What deepens the injury is the haunting image of two children — eyes wide open, faces pressed against the glass — watching their father collapse, bleeding, waiting, dying.
That is not merely trauma; that is lifelong psychological injury inflicted by the State’s indifference.
These children will carry not only grief but fear — fear of the very uniforms meant to protect them.
Their trust in authority has been stolen, replaced by the ghostly replay of that day’s events. Behind every systemic failure lies a human cost and in this case, the cost is beyond repair. The breadwinner is gone, the memory irreversibly poisoned, the family broken at the intersection of official negligence and procedural arrogance.
One cannot ignore the omnipresent menace of the clamping culture in Harare’s CBD. City council marshals prowl the streets with mechanical cruelty, clamping vehicles with little regard for circumstance, safety, or fairness.
They are often viewed less as instruments of order and more as predators of desperation — operating with a zeal that seems driven by revenue targets rather than civic sense.
Their actions, frequently independent of police logic, sow confusion, frustration, and, as in this case, chaos.
When the agents of order behave without coordination or moral sense, the entire civic fabric frays. Harare has become a city where ordinary citizens move through its core not as participants in shared order but as hostages to overlapping authorities — police, marshals, inspectors — each anxious to extract something, none willing to protect.
The absence of emergency response in the aftermath of this tragedy must disturb us even more.
That a man could lie bleeding in the CBD for nearly an hour without medical attention testifies to a terrifying reality: life-saving response systems in Zimbabwe’s capital are not only inadequate; they are nearly non-existent.
In that one-hour window, the possibility of survival disintegrated, not because help was unavailable in theory, but because our systems do not move for the ordinary man. Ambulances arrive late, sometimes never.

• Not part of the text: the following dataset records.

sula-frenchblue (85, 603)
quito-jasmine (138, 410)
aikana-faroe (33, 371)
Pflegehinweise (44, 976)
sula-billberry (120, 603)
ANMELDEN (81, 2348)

Coordination between police, hospitals and emergency services is disjointed. Lives that could be saved are casually surrendered to time. This indifference reflects not budget constraints alone, but a policy mentality that does not treat life as sacred enough to mobilise immediate action.
The conclusion, then, is not that individuals erred in isolation, but that our entire civic infrastructure is infected by misaligned priorities. The institutions of policing and civic management now seem motivated primarily by revenue and optics rather than public safety and humane service.
Each clamp, each chase, each fine extracted with indifference — all are symptoms of a State that too often treats its people as sources of income rather than as lives of dignity.
The death in Robert Mugabe Road is, therefore, not an oddity; it is a mirror reflecting the chronic decay of empathy in our public systems.
I write this as someone deeply touched and outraged — not out of partisan impulse, but human conscience.
A man who had done no more than make a minor traffic error has died; his children witnessed it in brutal clarity; and the institutions meant to prevent such tragedy instead orchestrated it.
This death was not written by fate, but by failure — by procedural stubbornness, by profit-driven governance, by an absence of compassion. As a nation, we must decide whether we will continue to normalise such institutional savagery or reclaim a policing culture that places humanity before bureaucracy. Because unless we learn from the blood stains in Robert Mugabe Road, the next tragedy is not a question of if, but when.
- Lawrence Makamanzi is an independent researcher and analyst, passionately sharing his insights in a personal capacity.